Format the material as a numbered list, starting with the line that contains "Select 键盘映射 in" and going on through the line that contains "tap(648, 71)", with blank lines left out.

[START DATA ENTRIES]

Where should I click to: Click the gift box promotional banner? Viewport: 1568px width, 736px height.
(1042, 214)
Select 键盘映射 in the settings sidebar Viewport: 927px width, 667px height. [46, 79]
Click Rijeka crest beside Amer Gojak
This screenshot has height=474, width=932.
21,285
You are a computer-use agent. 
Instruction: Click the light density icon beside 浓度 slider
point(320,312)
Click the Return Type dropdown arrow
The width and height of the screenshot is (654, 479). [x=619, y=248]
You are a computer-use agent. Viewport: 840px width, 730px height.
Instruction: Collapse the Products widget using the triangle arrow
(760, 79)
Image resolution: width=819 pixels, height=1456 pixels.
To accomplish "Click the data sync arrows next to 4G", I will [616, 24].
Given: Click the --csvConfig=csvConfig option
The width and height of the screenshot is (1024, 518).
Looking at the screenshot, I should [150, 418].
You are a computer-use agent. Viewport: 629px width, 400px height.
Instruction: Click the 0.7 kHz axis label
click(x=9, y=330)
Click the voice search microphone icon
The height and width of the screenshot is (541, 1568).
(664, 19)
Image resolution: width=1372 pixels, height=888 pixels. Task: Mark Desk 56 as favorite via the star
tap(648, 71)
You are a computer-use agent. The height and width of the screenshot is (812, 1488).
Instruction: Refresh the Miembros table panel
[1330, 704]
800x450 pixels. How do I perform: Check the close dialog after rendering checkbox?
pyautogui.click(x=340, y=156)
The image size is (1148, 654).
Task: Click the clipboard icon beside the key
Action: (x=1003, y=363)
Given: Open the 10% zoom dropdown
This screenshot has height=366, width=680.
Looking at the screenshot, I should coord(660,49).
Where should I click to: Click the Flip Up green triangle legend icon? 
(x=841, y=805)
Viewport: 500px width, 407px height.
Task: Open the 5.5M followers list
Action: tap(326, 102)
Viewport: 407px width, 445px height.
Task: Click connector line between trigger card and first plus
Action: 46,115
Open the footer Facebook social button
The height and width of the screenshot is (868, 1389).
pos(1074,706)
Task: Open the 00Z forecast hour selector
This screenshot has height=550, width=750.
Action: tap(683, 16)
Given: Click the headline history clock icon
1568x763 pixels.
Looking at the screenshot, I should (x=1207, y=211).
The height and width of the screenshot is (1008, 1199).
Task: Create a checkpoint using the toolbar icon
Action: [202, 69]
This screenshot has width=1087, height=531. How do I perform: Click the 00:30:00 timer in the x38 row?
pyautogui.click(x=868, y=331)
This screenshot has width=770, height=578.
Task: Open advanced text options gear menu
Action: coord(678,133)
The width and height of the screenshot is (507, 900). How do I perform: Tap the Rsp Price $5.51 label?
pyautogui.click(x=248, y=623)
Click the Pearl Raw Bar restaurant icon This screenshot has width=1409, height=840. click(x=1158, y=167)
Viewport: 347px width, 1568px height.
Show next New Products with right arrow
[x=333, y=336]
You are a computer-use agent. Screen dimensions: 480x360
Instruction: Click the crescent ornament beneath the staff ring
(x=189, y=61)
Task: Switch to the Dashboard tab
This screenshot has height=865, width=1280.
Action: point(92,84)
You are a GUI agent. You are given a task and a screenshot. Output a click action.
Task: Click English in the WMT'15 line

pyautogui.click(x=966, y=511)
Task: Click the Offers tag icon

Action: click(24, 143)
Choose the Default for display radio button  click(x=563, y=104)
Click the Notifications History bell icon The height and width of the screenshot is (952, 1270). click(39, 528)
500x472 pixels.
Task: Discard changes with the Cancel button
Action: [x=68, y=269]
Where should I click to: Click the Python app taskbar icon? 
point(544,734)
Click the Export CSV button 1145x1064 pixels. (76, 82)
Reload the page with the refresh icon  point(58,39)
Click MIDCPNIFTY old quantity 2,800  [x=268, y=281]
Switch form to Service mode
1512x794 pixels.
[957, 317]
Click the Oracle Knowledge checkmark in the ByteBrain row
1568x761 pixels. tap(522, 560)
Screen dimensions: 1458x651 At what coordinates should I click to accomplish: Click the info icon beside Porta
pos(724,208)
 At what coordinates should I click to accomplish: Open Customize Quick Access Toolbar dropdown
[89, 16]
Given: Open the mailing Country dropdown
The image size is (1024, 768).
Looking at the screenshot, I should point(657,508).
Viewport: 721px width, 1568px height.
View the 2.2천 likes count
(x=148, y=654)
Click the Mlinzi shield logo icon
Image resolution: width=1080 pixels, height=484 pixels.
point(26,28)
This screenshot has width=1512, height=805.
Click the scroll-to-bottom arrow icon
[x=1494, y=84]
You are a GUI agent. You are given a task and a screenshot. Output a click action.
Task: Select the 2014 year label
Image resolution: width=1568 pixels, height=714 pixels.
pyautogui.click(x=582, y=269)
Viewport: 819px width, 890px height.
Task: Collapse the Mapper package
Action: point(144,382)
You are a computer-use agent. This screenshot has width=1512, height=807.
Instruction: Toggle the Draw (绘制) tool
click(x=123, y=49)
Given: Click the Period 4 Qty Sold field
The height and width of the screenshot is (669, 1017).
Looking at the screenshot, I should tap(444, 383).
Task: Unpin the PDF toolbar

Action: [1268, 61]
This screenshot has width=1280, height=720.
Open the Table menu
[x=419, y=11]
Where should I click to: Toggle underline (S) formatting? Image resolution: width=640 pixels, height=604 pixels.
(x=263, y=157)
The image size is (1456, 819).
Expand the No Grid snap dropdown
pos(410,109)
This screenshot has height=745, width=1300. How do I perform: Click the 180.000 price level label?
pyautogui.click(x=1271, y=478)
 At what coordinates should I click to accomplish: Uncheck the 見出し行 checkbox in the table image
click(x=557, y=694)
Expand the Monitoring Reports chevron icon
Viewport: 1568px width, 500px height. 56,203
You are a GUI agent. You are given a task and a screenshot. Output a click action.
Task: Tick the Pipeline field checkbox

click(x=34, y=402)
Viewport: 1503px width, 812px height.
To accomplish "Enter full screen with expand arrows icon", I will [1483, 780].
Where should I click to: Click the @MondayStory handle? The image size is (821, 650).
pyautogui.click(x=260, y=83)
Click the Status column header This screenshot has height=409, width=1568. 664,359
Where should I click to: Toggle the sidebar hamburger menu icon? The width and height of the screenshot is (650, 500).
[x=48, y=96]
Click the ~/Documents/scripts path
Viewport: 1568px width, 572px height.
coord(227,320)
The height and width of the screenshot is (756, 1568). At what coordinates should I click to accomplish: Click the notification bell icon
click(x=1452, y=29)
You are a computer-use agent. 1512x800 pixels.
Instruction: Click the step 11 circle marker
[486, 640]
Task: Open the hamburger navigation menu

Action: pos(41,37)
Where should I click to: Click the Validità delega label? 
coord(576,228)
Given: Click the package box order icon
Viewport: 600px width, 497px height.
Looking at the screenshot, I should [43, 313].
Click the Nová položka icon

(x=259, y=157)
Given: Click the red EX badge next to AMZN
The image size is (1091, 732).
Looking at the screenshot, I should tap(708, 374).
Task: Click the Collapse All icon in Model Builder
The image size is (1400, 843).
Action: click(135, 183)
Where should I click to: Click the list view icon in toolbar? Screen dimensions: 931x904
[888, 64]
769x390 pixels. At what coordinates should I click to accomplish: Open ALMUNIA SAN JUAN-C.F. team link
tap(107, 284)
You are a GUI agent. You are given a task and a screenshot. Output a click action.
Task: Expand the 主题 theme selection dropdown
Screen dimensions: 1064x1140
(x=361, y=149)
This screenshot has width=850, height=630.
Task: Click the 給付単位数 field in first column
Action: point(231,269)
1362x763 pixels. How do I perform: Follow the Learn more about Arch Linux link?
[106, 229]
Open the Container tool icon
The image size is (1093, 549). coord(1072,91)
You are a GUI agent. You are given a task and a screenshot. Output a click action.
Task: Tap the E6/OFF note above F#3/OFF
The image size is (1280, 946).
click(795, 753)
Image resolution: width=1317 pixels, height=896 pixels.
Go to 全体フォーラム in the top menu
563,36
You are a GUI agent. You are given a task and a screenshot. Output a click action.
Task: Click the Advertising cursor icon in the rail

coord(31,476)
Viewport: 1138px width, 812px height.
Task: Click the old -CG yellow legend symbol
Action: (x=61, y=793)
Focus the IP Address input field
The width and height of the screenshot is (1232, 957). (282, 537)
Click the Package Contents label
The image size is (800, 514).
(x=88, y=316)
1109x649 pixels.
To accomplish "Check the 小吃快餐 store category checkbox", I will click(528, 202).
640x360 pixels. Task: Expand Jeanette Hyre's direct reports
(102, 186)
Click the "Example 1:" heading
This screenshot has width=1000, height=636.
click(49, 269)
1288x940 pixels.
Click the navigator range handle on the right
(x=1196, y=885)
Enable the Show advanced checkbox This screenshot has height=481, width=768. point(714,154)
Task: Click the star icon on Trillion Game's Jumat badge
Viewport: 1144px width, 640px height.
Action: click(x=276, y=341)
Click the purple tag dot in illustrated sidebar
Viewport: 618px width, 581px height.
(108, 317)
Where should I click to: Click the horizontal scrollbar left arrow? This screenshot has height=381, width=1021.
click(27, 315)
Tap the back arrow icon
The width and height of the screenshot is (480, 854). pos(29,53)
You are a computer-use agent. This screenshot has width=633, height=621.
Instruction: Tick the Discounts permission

[END DATA ENTRIES]

▶ **OUTPUT**
1. Select 键盘映射 in the settings sidebar Viewport: 927px width, 667px height. [46, 79]
2. Click Rijeka crest beside Amer Gojak
3. This screenshot has height=474, width=932.
4. 21,285
5. You are a computer-use agent. 
6. Instruction: Click the light density icon beside 浓度 slider
7. point(320,312)
8. Click the Return Type dropdown arrow
9. The width and height of the screenshot is (654, 479). [x=619, y=248]
10. You are a computer-use agent. Viewport: 840px width, 730px height.
11. Instruction: Collapse the Products widget using the triangle arrow
12. (760, 79)
13. Image resolution: width=819 pixels, height=1456 pixels.
14. To accomplish "Click the data sync arrows next to 4G", I will [616, 24].
15. Given: Click the --csvConfig=csvConfig option
16. The width and height of the screenshot is (1024, 518).
17. Looking at the screenshot, I should [150, 418].
18. You are a computer-use agent. Viewport: 629px width, 400px height.
19. Instruction: Click the 0.7 kHz axis label
20. click(x=9, y=330)
21. Click the voice search microphone icon
22. The height and width of the screenshot is (541, 1568).
23. (664, 19)
24. Image resolution: width=1372 pixels, height=888 pixels. Task: Mark Desk 56 as favorite via the star
25. tap(648, 71)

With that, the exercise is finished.